IPPR North is the only major thinktank with a Northern base, which gives it a lot of credibility when talking about issues like a new northern renaissance.
Policies like DevoManc, elected mayors, business rates reform and other measures aim to devolve power and liberate local government from over-management by Whitehall.
However IPPR North believes there remains a lot to be done. In a recent report "The State of the North" Ed Cox and Luke Raikes point out that amongst other key issues like skills, innovation and employment we need to tackle our evident democratic deficit.
Across the North, and elsewhere in England citizens feel they have little influence on what happens in their city, town or village. The graphic taken from their report shows this fact most starkly. Its likely little has changed since 2012.

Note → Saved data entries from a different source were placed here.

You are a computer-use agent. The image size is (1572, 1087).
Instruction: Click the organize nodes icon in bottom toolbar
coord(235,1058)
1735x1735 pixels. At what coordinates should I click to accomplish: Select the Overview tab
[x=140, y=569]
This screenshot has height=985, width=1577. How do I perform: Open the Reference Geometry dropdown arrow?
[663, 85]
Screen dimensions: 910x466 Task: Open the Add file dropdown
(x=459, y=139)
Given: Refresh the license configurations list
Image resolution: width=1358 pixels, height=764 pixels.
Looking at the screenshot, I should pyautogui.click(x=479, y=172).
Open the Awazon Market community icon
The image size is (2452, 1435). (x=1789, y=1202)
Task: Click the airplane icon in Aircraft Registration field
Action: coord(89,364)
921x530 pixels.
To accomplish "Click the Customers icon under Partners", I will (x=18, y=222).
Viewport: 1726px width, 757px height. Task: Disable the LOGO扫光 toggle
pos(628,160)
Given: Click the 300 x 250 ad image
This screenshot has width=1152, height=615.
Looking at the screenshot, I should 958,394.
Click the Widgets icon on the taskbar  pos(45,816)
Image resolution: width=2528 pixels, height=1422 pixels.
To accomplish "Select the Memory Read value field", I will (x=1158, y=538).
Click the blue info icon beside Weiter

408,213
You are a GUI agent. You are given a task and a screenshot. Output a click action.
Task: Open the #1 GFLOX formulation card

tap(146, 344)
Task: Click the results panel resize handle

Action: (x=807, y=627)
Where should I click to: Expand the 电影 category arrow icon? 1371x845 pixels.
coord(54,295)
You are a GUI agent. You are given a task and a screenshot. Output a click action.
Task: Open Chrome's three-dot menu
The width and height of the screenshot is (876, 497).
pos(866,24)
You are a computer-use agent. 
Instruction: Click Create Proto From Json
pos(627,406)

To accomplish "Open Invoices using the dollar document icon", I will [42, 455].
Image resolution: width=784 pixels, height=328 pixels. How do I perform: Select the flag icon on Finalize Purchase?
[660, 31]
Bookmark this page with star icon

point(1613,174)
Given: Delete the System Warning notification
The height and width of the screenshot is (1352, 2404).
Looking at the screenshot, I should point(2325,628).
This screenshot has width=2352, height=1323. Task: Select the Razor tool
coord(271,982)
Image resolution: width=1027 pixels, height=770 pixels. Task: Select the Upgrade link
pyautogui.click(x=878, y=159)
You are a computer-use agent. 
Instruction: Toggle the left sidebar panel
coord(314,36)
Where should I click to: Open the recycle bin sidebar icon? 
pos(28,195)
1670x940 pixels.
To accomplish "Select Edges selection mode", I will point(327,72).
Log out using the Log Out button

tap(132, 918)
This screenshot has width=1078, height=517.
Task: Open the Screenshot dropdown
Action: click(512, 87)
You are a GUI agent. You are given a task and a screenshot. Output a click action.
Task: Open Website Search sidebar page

At a recent meeting at GMCVO looking at how to stimulate a more devolved leadership within Devomanc, where Ed Cox made the keynote presentation, Jez Hall of PB Partners made the case that Participatory Budgeting(PB) is a well-proven way to ensure that citizens are given a greater sense of influence, whilst improving innovation in the provision of public services in a time of austerity. In a recent blog on this website he advocated for PB to be considered as part of Devomanc.
And he believes PB can also help fund the voluntary, community and social enterprise sector. When local people have a say they overwhelmingly always back local delivery by locally based ‘not for profits’. Ed Cox agreed we had a lot to learn from experiences of PB in the UK and overseas.
At our recent PB Network conference a range of eminent speakers reiterated this point, and we heard how PB is flourishing in many different settings, and at scale, from health and social care, to policing and beyond. As Prof Graham Smith, of the Centre for the Study of Democracy said "there is something in the air".
Yet, as reported in the Local Government Chronicle on 28th October 2015, to date Simon Henig, leader of Durham County Council, and a noted champion of PB style engagement, is the first to break ranks and offer local people a say over the proposed Devolution deal in their region.